David West Read writes at www.nytimes.com – ON the morning of the Adult Video News Awards — the Oscars of the pornography industry — I woke up in my Las Vegas hotel room to the sound of a sex scene being shot next door. I knew it was a sex scene, as opposed to plain old sex, because 1) the woman’s screams were deafening and otherworldly and 2) I was in Las Vegas on the morning of the Adult Video News Awards.

Like the couple next door, I was also hard at work at the Hard Rock Hotel — I was conducting research for my first Broadway play.

I wrote the first draft of “The Performers” — a backstage romantic comedy set at the awards — as a newly admitted playwriting student at the Juilliard School less than two years ago.

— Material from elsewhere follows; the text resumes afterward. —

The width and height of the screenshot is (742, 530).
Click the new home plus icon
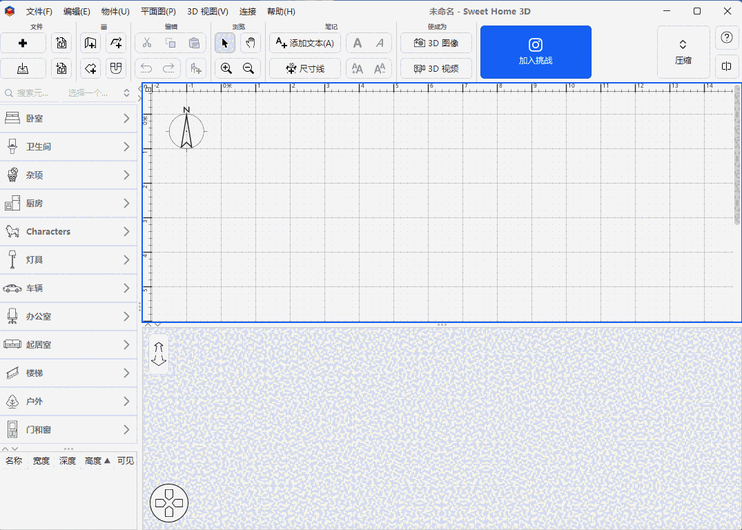(23, 43)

I never dreamed that it would lead to a production of any kind, let alone a trip to Vegas.

Yet in January, the director Evan Cabnet and I were flown out and put up in the hotel where the 2012 awards would take place by the producer Scott Delman, a veteran of both Broadway and Las Vegas. Mr. Delman even arranged for a chaperon in Sasha Grey — a former adult film actress who holds the distinction of being the youngest winner of the female performer of the year award.

The chaperon turned out to be a good idea, as it was not only our first time at the awards but also our first time in Sin City. Remarkably, the two-day trip managed to span both of our birthdays, and while I might have been happier to spend mine with my girlfriend, and Evan might have preferred to stay home with his wife and 2-year-old daughter, we were committed to the project. And for our significant others, the idea of us spending our birthdays in Las Vegas with porn stars was, of course, a dream come true.

We arrived the night before the awards and met Sasha inside a dark dance club. I approached her V.I.P. table and was almost neck-punched by a security guard. Fortunately, Sasha was expecting us. She waved us past the barrier and introduced us to her musician friends. Over thumping music she explained that we would meet her friends from the “other” industry the next day — she had packed our schedule full of interviews.

Since the script was already written (the play begins previews on Oct. 23 at the Longacre Theater), the primary purpose of the trip was to gather information for scenic and costume design. This meant that as scantily-clad performers paraded around the hotel, we were the weirdos taking pictures of the walls. So when Evan and I realized that we were going to spend an entire day talking to the stars, we decided we’d better scuttle back to my room and do some homework.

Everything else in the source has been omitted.